The Department of State Services (DSS) has issued a 48-hour  ultimatum for the Nigerian National Petroleum Company (NNPC) Limited, Major Oil Marketers Association of Nigeria (MOMAN) as well as Depot and Petroleum Products Marketers Association of Nigeria (DAPPMAN) and other players within the downstream sector to end the scarcity of Premium Motor Spirit(PMS) also known as petrol across the country, threatening to launch manhunt, after the expiration of the order should there still be queues at filling stations.

Peter Afunanya, DSS spokesman, made this announcement while briefing the media at the headquarters of the secret police in Abuja, shortly after over three hours of a closed-door meeting between  Yusuf Bichi, Director-General of DSS, and downstream operators.

According to Afunanya,  stakeholders including MOMAN, DAPPMAN, Nigerian Association of Road Transport Owners (NARTO), Nigeria Union of Petroleum and Natural Gas Workers (NUPENG) and Petroleum Tanker Drivers (PTD), all agreed to end fuel scarcity nationwide.

The spokesman said all the DSS commands across the country had been placed on red alert and would commence operations to bring defaulters to book.

He said, “The challenge of fuel scarcity has assumed a dimension that is detrimental to the security of the country.

The DSS confirmed that the NNPC agreed that there is enough product to serve Nigerians during and after the end of the year.

The Ejigbo Satellite Depot of the Independent Petroleum Marketers Association of Nigeria (IPMAN) had earlier in a similar statement published by EnergyDay on Wednesday, issued a seven-day ultimatum to NNPCL to make adequate arrangements for IPMAN members to buy fuel at a regulated price of N148.17 per litre, having been subjected to buying for ex-depot prices at N220 per litre.

The persistent fuel scarcity has become a permanent feature across the country, practically crippling business activities in Lagos, Ogun, Port Harcourt, Abuja, and other parts of the country.

The unabated scarcity is happening even after NNPCL and NMDPRA have promised adequate product sufficiency in different statements, with a commitment to ensuring that marketers load products from strategic depots to retail outlets nationwide.

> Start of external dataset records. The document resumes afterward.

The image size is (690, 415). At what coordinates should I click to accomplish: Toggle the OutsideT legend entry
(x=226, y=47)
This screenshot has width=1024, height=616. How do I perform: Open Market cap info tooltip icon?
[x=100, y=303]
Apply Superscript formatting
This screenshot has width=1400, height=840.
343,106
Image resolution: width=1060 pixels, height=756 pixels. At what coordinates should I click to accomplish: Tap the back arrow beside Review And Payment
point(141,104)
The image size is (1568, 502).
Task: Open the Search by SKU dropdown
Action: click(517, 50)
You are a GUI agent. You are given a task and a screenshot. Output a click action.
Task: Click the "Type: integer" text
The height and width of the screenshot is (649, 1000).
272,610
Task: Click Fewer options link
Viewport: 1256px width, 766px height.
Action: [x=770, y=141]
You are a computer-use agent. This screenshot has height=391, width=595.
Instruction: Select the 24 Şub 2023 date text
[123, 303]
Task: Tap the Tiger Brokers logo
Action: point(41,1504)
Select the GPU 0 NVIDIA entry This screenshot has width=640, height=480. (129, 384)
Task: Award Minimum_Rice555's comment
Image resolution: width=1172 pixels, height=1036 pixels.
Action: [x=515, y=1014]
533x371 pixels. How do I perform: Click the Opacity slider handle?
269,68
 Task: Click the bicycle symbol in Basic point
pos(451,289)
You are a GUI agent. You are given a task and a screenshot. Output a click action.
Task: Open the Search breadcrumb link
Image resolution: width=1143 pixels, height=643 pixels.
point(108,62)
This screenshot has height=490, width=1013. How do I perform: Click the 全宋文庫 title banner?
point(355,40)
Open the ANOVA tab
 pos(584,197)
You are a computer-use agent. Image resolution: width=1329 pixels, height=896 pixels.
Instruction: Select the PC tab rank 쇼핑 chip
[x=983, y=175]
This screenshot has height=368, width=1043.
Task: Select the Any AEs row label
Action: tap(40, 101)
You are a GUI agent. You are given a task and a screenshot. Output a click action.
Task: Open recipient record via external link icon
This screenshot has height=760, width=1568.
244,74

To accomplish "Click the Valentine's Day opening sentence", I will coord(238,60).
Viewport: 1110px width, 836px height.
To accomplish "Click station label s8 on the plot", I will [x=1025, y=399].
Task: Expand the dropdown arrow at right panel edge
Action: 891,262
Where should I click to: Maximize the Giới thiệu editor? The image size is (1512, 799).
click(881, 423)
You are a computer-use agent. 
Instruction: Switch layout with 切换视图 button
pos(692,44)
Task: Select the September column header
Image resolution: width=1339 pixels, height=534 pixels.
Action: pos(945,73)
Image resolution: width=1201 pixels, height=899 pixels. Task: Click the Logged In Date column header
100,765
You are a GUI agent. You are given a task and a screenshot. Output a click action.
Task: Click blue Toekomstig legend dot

In Lagos, Port Harcourt, and Abuja most filling stations owned by major marketers including  Total Energies, Conoil, NIPCO, AITEO, and Mobil (11 PLC)  sell petrol for N170 per litre, recording long queues.

The independent marketers on their part are selling for N260 and N300 per litre in some parts, after picking the products from the terminals and depots owned by Total Energies, Conoil, NIPCO, AITEO, and Mobil (11 PLC) at an average of N215 per litre.